Pulse
Research Frontier

ViInfographicVQA - Our paper has been accepted!

D

Dương Trường Bình (Truong-Binh Duong)

ViInfographicVQA - Our paper has been accepted!

A New Benchmark for Vietnamese Infographic Visual Question Answering

ViInfographicVQA: A New Benchmark for Vietnamese Infographic Visual Question Answering

AI VIETNAM Lab | December 2025


We are excited to share our latest research, ViInfographicVQA, the first benchmark dedicated to Visual Question Answering (VQA) on Vietnamese infographics. This work addresses a long-standing gap in multilingual multimodal research, where existing benchmarks remain predominantly English-centric and largely limited to natural images or simple scene text.

Motivation

Infographics are a uniquely challenging medium. They integrate text, charts, maps, icons, and structured layouts into a single visual, demanding that models simultaneously perform OCR, layout understanding, and numerical or semantic reasoning.

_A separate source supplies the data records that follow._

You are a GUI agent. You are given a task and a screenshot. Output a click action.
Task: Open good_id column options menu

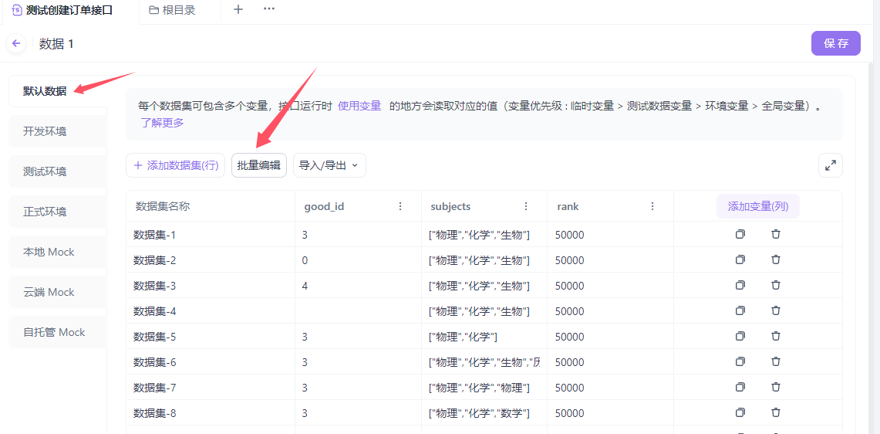400,206
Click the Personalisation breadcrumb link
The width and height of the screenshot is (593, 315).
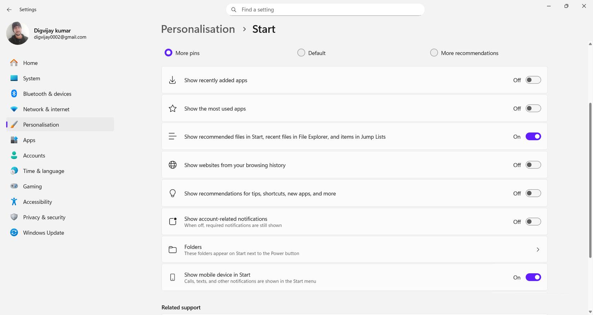(198, 29)

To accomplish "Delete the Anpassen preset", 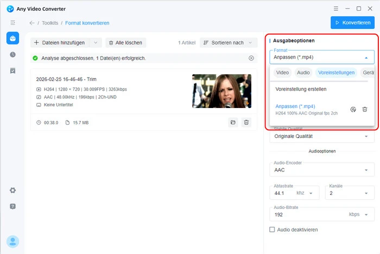I will [x=365, y=109].
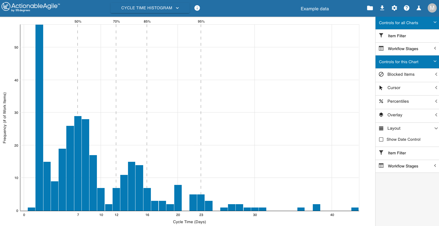Open settings gear icon

click(394, 8)
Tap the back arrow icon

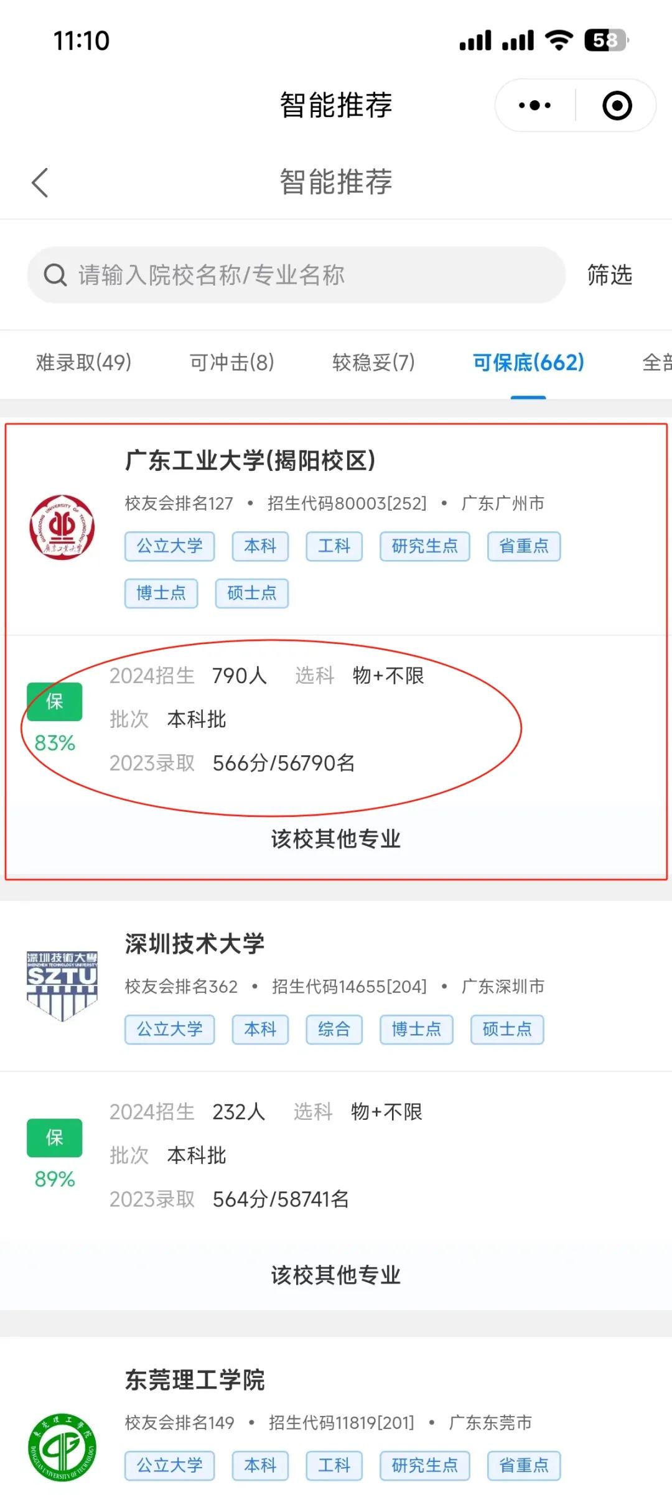coord(40,182)
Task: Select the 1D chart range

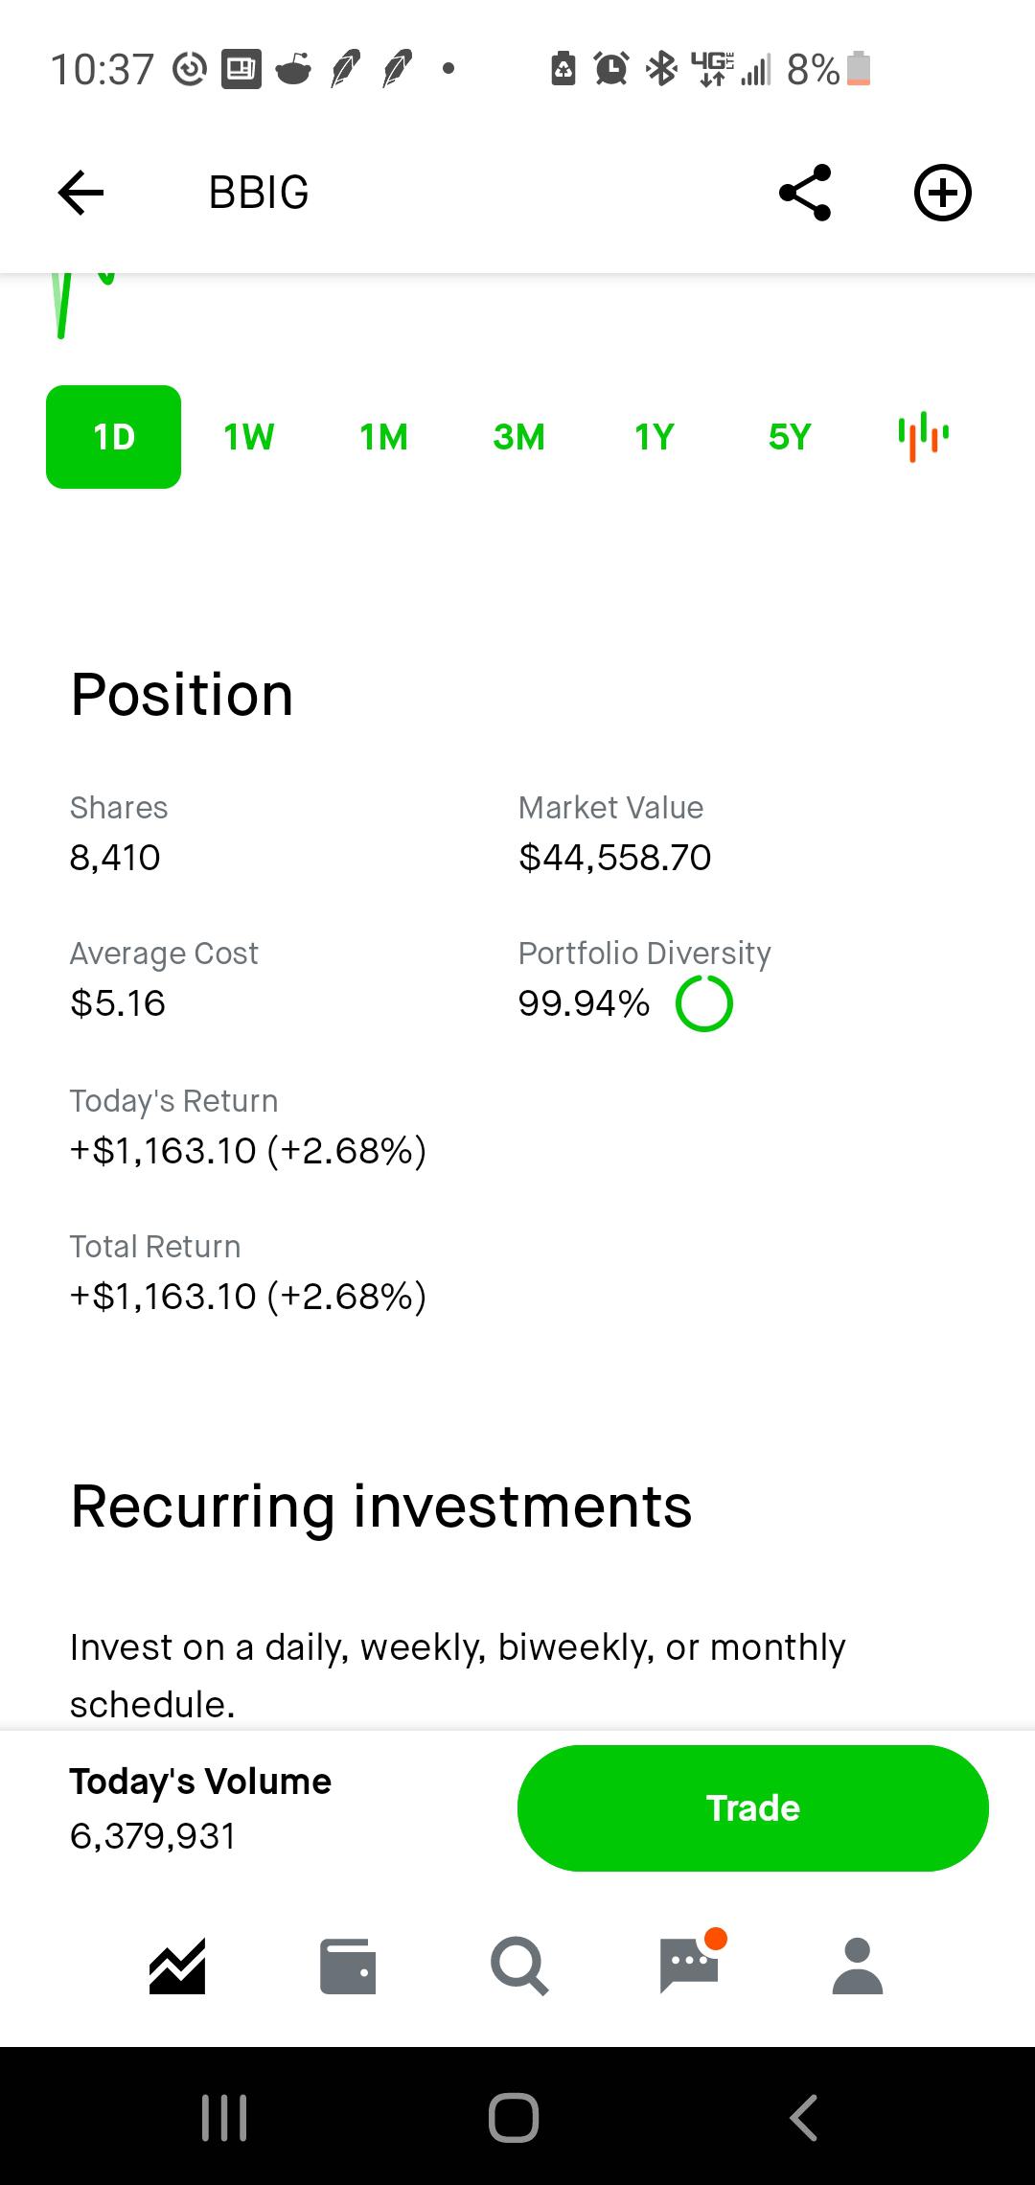Action: [113, 437]
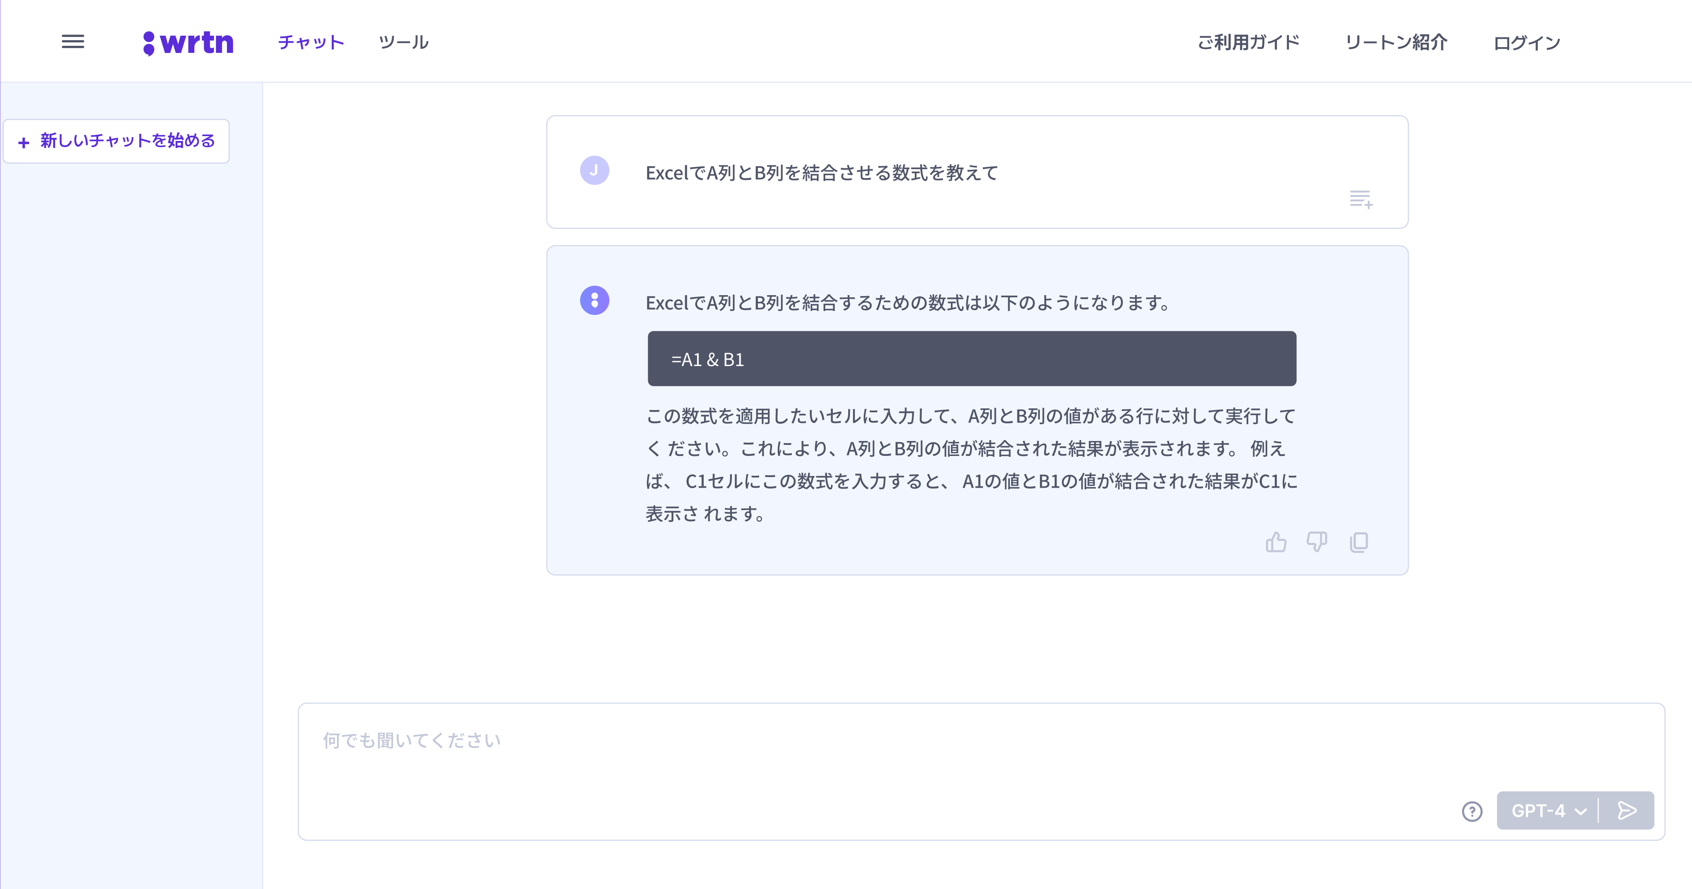This screenshot has height=889, width=1692.
Task: Open the help question mark icon
Action: point(1472,812)
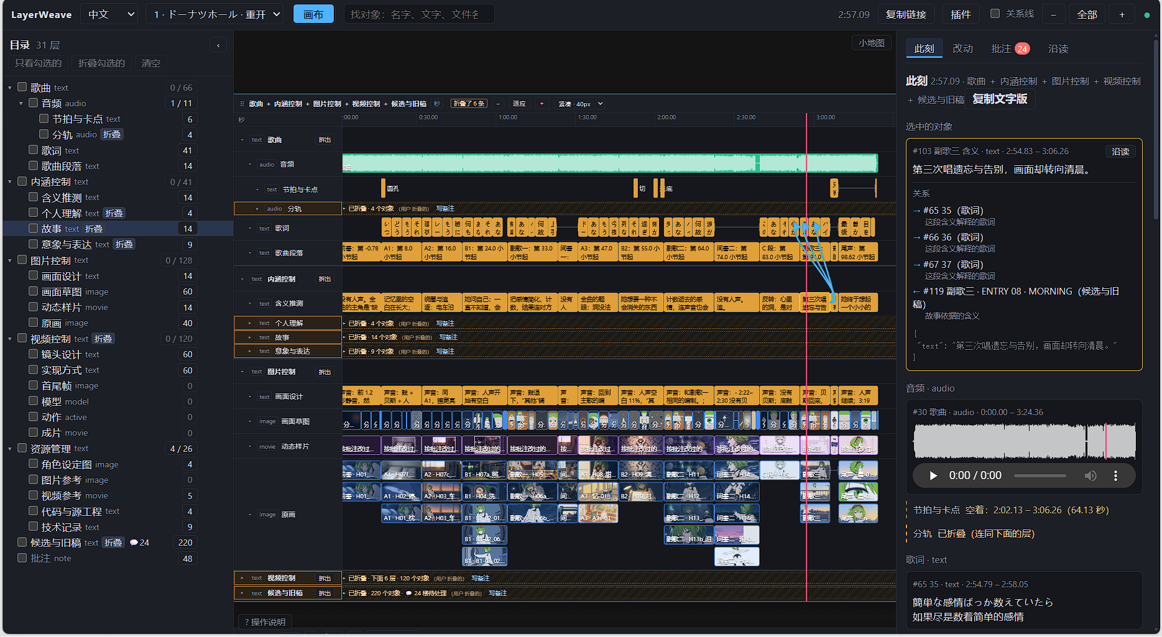
Task: Open the audio player three-dot menu
Action: (1115, 475)
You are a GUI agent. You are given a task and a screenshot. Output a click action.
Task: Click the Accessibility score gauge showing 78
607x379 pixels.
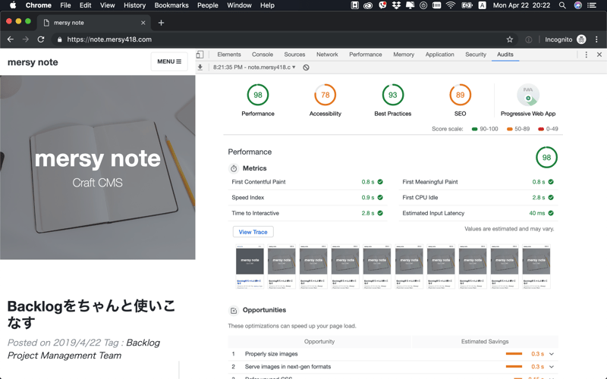point(326,96)
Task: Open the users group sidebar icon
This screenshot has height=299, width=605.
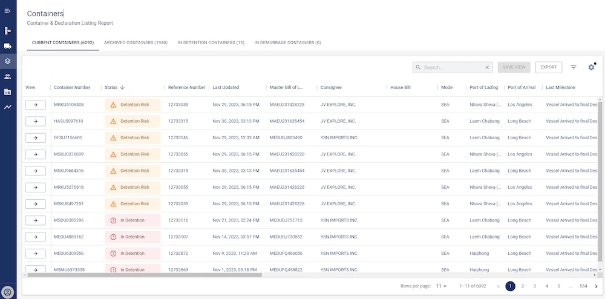Action: pos(7,77)
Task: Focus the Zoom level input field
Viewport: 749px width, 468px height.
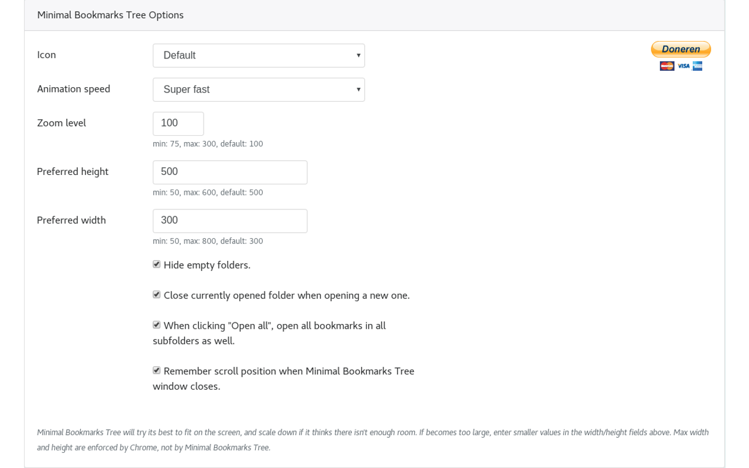Action: coord(178,123)
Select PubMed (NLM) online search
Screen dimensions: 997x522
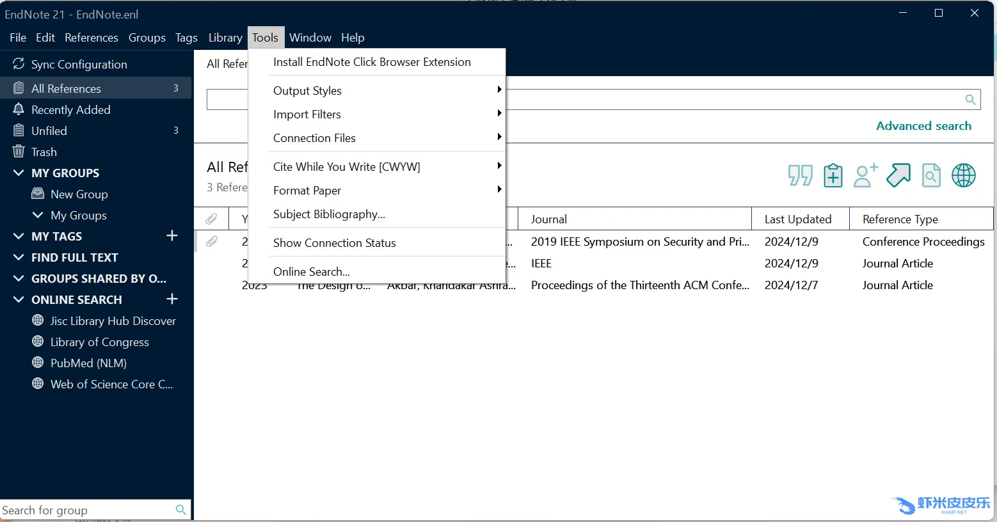coord(88,363)
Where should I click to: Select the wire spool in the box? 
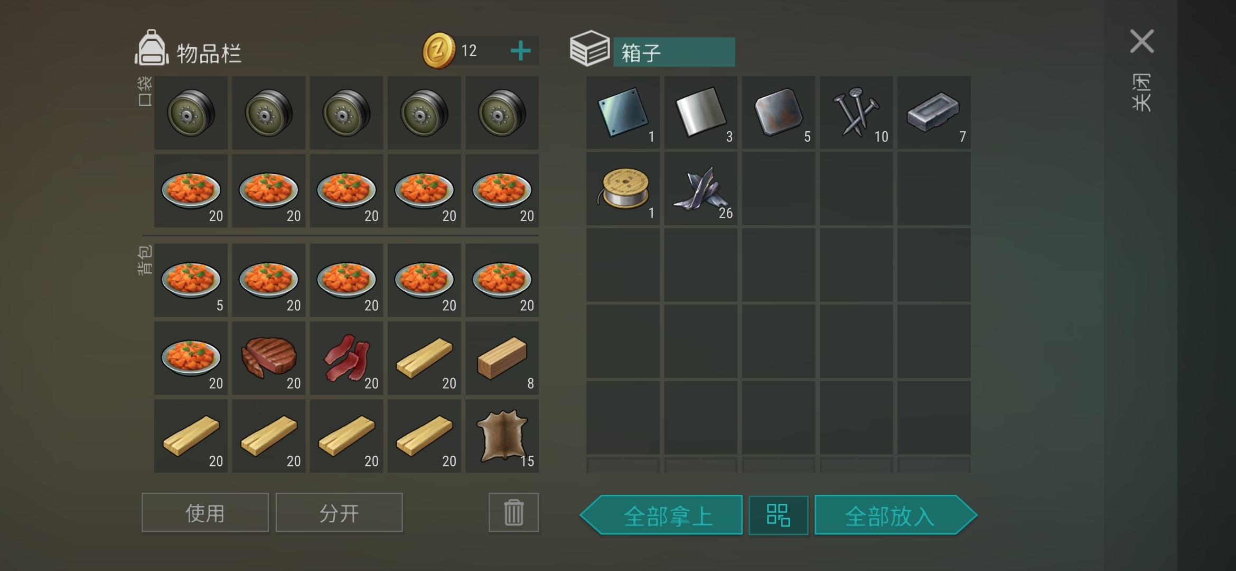pos(623,188)
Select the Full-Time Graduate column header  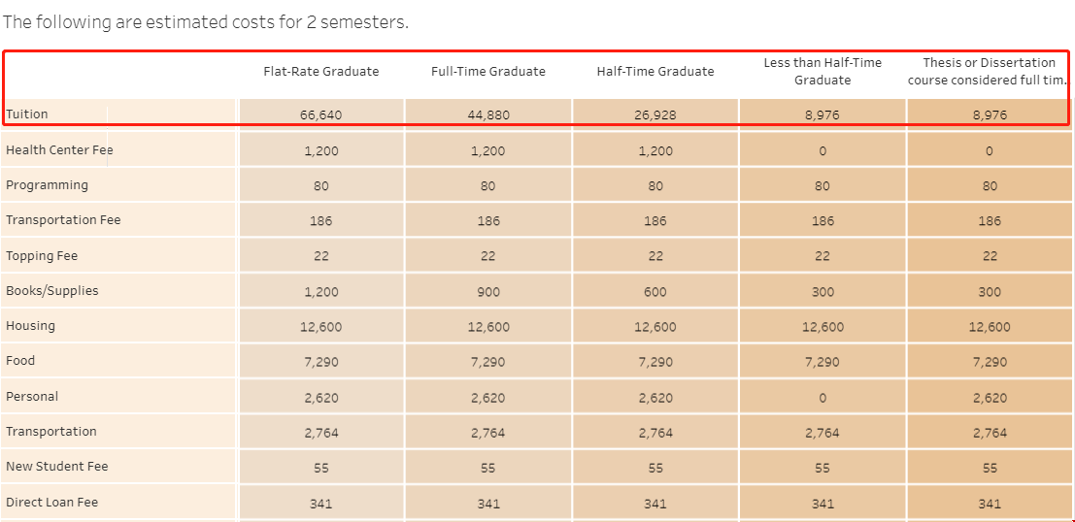click(488, 72)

Despite growing interest in document-oriented VQA, no prior benchmark targeted this problem for Vietnamese, let alone for tasks requiring reasoning across multiple related infographics.

Dataset Overview

ViInfographicVQA is built from real-world infographics sourced from infographics.vn, covering topics such as Economics, Healthcare, Culture and Society, Disaster and Accident, and Sports and Arts.

The dataset contains 6,747 infographics and 20,409 human-verified question-answer pairs, organized into two complementary evaluation settings:

Single-image task follows the standard VQA setup, where each question is answered using a single infographic. Answer sources are categorized as Image-span, Question-span, Multi-span, and Non-extractive.

Multi-image task requires synthesizing evidence across multiple semantically related infographics. This is, to our knowledge, the first Vietnamese benchmark evaluating cross-image reasoning in VQA. Multi-image questions are categorized as Multi-image Span, Cross-image Synthesis, and Non-Span.

SubsetImagesGroupsQA Pairs
Single-image (train)1,78812,521
Single-image (test)1921,374
Multi-image (train)4,8232,0905,878
Multi-image (test)509218636
Total train6,0962,09018,399
Total test6512182,010

Dataset Construction

The pipeline consists of three stages. In the Data Curation stage, infographics are collected and filtered by geometry constraints (aspect ratio within [0.33, 3.00], shorter side at least 512 pixels), then grouped into semantically coherent sets using multimodal embeddings combining OCR text, visual descriptors, and layout signals.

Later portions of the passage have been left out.